This week, a small group of scientists from the University of Canberra have gathered at Kioloa, on the coast of NSW, to mount a collective assault on writers' block, to put their heads down and write that paper. Some good science, some good fun, and some good outcomes.
Science is not complete until the results are published. Not until then do the results contribute to the body of contemporary knowledge, becoming widely available for scrutiny, criticism and testing by the scientific community. Too much research goes unpublished, in theses and reports that languish as single copies on a library shelf.
For some, the process of converting their findings to a form that can be accessed by their peers comes easily, and is the most enjoyable aspect of research. For others, it is simply hard yakka, and motivation diminished once the outcome of the research is known.

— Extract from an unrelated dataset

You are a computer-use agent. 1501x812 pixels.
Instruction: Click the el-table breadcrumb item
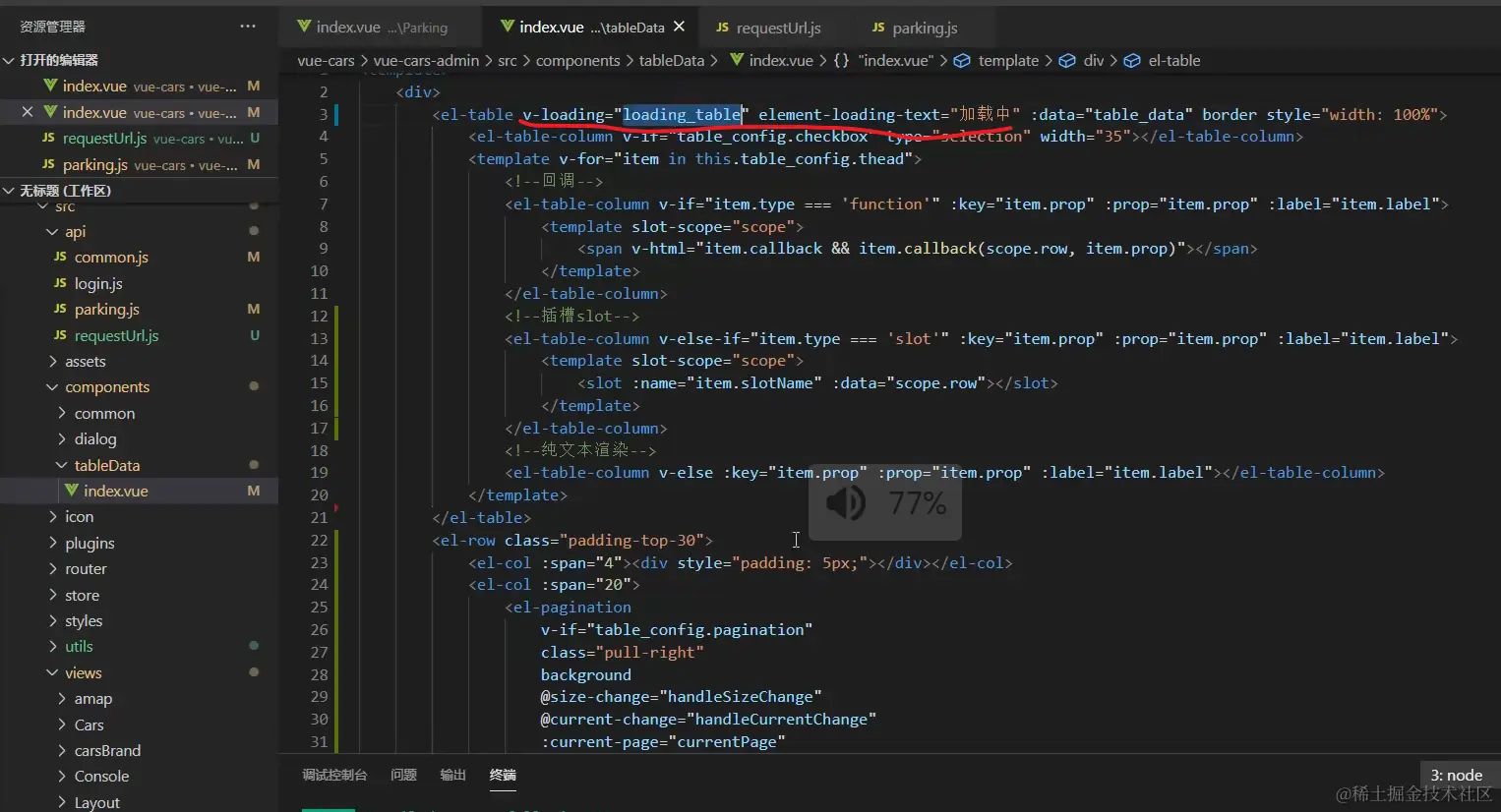point(1173,61)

Those of us who find it difficult to write scientific papers have no difficulty whatsoever in constructing artificial barriers to progress (writer's block), in finding excuses (I'm so busy, I have time for the research, but writing gets put on the back burner), or engaging in displacement behaviour (learning to use a graphics package to create a figure that would have taken minutes to do by hand).
This retreat brings together a small group of people, each with a paper ready to write, for a collective assault on the barriers to productive writing. By bringing together the experienced with the less experienced in a staged process leading to publication, it will allow sharing of approaches to and views on what makes a good publication and how to bring it about. Like attending the gym, group participation will help to enhance motivation and commitment.
And then there are the joys of sitting around the fire pit in the middle of the Austral winter sipping on a German toddy, listening to great music and roasting marshmellows.